— ACTIONS TO TAKE —
(a) According to the abstract, which ion channel does capsaicin activate to induce axon outgrowth?
(b) List, in order, each step of the signaling pathway identified in the abstract.
[Opening PAGE EXTRACT section]
Abstract
Pre-conditioning nerve injuries activate a pro-regenerative program that enhances axon regeneration for most classes of sensory neurons. However, nociceptive sensory neurons and central nervous system neurons regenerate poorly. In hopes of identifying novel mechanisms that promote regeneration, we screened for drugs that mimicked the pre-conditioning response, and identified a nociceptive ligand that activates a pre-conditioning-like response to promote axon outgrowth. We show that activating the ion channel TRPV1 with capsaicin induces axon outgrowth of cultured DRG sensory neurons, and that this effect is blocked in TRPV1 knockout neurons. Regeneration only occurs in NF200-negative nociceptive neurons, consistent with a cell autonomous mechanism. Moreover, we identify a signaling pathway in which TRPV1 activation leads to calcium influx and PKA activation to induce a pre-conditioning-like response. Finally, capsaicin administration to the mouse sciatic nerve activates a similar pre-conditioning-like response and induces enhanced axonal outgrowth, indicating that this pathway can be induced in vivo. These findings highlight the use of local ligands to induce regeneration, and suggest that it may be possible to target selective neuronal populations for repair, including cell types that often fail to regenerate.
[Closing PAGE EXTRACT section]
[Opening DATASET CONTENT section]
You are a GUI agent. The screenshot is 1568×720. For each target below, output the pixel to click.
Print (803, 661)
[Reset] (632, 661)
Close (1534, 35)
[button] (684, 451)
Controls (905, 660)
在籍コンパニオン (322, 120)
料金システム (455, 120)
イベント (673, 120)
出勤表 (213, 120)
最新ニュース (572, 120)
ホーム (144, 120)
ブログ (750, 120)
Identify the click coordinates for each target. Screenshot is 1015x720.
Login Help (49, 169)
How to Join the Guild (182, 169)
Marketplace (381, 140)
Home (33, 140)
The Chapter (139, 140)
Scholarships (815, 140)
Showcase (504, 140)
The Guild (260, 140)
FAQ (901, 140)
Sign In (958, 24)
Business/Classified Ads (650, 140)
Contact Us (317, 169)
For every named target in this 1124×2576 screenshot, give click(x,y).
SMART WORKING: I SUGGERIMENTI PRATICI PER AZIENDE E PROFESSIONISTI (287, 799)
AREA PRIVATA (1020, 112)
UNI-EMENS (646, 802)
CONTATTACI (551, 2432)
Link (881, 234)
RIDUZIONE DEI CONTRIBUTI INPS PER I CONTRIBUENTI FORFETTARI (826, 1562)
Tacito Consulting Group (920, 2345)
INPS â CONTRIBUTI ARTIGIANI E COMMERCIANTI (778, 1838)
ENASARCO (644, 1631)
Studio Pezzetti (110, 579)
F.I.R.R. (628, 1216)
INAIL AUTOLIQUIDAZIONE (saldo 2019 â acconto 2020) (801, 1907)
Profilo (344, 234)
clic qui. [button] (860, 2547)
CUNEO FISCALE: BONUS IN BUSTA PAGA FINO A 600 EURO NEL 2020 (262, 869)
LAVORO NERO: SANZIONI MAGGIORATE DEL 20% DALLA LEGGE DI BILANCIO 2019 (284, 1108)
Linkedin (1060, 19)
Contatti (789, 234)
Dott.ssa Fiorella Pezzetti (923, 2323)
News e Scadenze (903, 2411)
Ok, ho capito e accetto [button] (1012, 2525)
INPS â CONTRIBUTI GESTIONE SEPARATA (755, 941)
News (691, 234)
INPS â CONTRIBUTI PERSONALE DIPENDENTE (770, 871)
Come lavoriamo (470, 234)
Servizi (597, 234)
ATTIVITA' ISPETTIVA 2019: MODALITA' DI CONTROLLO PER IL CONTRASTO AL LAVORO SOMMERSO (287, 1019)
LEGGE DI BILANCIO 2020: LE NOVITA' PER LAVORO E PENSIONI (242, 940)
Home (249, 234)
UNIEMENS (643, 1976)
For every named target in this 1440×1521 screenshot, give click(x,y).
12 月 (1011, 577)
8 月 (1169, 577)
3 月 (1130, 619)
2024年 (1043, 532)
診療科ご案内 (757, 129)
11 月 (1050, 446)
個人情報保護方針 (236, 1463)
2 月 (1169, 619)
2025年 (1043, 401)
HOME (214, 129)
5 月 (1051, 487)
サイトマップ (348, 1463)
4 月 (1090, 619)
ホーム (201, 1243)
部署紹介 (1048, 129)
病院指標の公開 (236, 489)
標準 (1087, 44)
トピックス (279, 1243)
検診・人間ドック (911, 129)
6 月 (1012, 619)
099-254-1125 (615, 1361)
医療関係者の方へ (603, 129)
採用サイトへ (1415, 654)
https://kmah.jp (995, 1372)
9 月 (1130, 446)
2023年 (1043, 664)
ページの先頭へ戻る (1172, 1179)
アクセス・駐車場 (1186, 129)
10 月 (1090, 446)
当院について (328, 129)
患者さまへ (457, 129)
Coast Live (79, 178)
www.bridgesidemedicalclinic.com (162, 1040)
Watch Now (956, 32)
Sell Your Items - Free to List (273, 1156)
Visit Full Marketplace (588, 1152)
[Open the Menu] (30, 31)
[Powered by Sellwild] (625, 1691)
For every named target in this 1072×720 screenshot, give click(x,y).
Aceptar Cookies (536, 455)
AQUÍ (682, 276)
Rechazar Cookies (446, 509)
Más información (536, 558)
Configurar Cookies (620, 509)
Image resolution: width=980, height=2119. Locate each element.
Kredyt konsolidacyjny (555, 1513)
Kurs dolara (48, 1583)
[Closing DATASET CONTENT section]
— SOLVED TASKS —
(a) TRPV1

(b)
1. TRPV1 activation
2. Calcium influx
3. PKA activation
4. A pre-conditioning-like response